Santa Sabina Center

Dominican Sisters of San Rafael, San Rafael, California

The Congregation of the Most Holy Name of Jesus was founded in Monterey, California, with the arrival of Sister Mary of the Cross Goemaere on December 6, 1850.  Between 1851 and 1854, she was joined by a group of nine new Dominican sisters and became the prioress of the first group of religious in the new state. After moving to Benicia in 1854, they expanded their education ministry across Northern California and Nevada. In 1889, Mother Louis O’Donnell founded a new motherhouse in San Rafael, on the site that would become Dominican University of California.
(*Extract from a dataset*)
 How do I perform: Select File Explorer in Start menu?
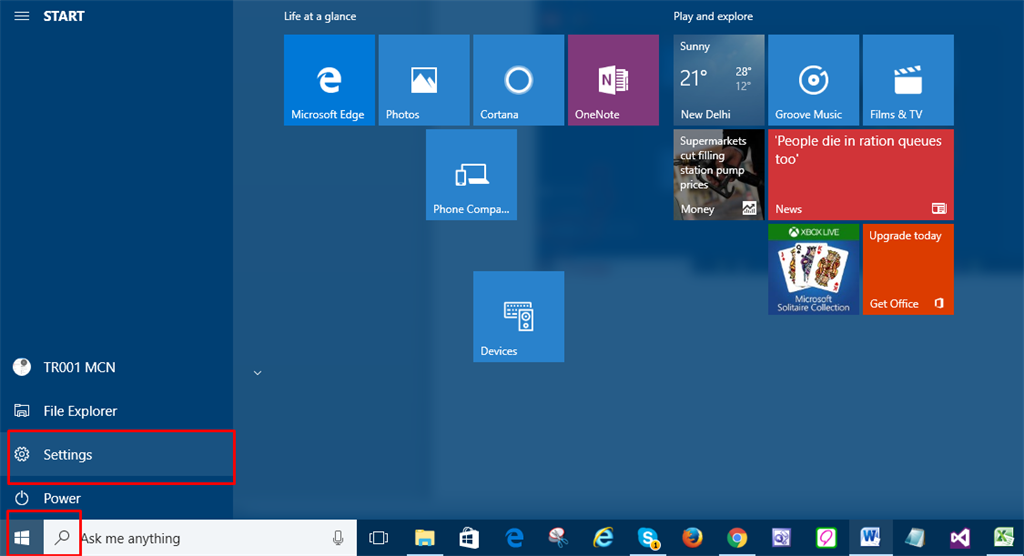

By the 1930s, Prioress Mother Mary Raymond O’Connor identified the need for a Novitiate House that would reflect the “depths of Dominican monastic tradition,” and hired architect Arnold Sutherland Constable and liturgical artist E. Charlton Fortune to create a space that would foster contemplation and community. In the wake of Vatican II, the Novitiate House became a contemplative retreat center in 1970, and it has welcomed contemplatives of all faiths as the Santa Sabina Center since then.

About the Sisters of San Rafael

Dates Active: 1850-Present

Congregation: Congregation of the Most Holy Name of Jesus

Denomination: Roman Catholic

Architect(s): Arnold Sutherland Constable (architect,) E. Charlton Fortune (liturgical artist,) 1939

Photography: Christopher Allison and Natalie Sinclair (October 30-31, 2024)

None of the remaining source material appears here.